In 2005, Spencer and former U.P.O. bassist Zoltan Bathory formed the heavy metal band Five Finger Death Punch with vocalist Ivan Moody, bassist Matt Snell, and guitarist Caleb Bingham.

The group recorded its first album in 2006. They signed a record deal with Firm Music and on July 10, 2007, released an EP called "Pre-Emptive Strike" from their debut album, The Way of the Fist, followed by the album's lead single, "The Bleeding". The album was certified Gold and spawned three Top 10 singles. The band's second album, War Is the Answer, debuted at No. 7 on Billboard Top 200—staying in the Top 100 for 89 weeks and selling over 500,000 units. American Capitalist, debuted at No. 3 on the Billboard Album charts (October 2011) and achieved Gold status (September 2012). "Coming Down" is the band's first No. 1 single (2012). In 2013, Five Finger Death Punch released The Wrong Side of Heaven and the Righteous Side of Hell, Vol. 1 & 2. Both volumes debuted at No. 2 on Billboard's Hot 200 Album Chart. The first single, Lift Me Up (with Rob Halford of Judas Priest), reached No. 1 on the Active Rock Chart and won the Revolver Golden Gods Award for "Song of the Year". In 2015, Got Your Six debuted at No. 1 on the Billboard top album charts.

For a fall 2018 tour with Breaking Benjamin, Spencer was replaced by Charlie Engen in order to undergo surgery on his back. On December 18, it was announced that Spencer would not be returning to the band due to the damage in his back.

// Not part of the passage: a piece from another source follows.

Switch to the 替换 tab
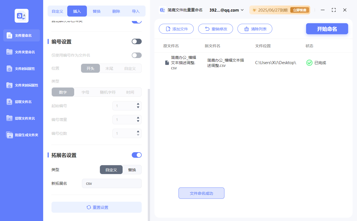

=== Post-drumming career, Psycho Synner and Semi-Rotted (2018–present) ===
Spencer departed Five Finger Death Punch permanently in December 2018. He cited his recent back surgery as his reason for leaving, saying in an interview in July 2020, "I physically reached a point where I wasn't being able to perform the way I like to perform. And I'd done it for so many years and hurt myself so much doing it. I really enjoyed the time. But it was obvious that - like, athletes retire at a certain point because their bodies aren't working. And you do anything for 14 years, it starts to grind you down mentally too." In June 2019, it was announced that Spencer has continued the band's support of first responders and was sworn in as a reserve police officer in Indiana.

On September 17, 2019, it was announced that Spencer would be acting, co-directing, writing and providing the music for the soft pornographic horror parody series Lady Killer TV, which he also created. In the announcement, he stated: "I've had this idea in my head for a long time, and it was now or never in terms of pulling the trigger and making this series happen." The series features several prominent pornographic actors and actresses, such as Tori Black, Adriana Chechik, Nikki Benz and Tommy Pistol.

Between 2020 and 2023, Spencer was the frontman of Psycho Synner (formerly Psychosexual), an alternative metal band where he performed under the name Grym Synner (formerly Devil Daddy). On October 31, 2021, he released nine Psycho Synner albums. In July 2023, he revealed he had disbanded Psycho Synner and was now solely focused on his new band, Semi-Rotted.

==Personal life==
Spencer is the son of novelist Austin Gary and actress Glory Heyde (née Kissel). His sister Rachel Rockwell was an acclaimed stage director before her death in 2018.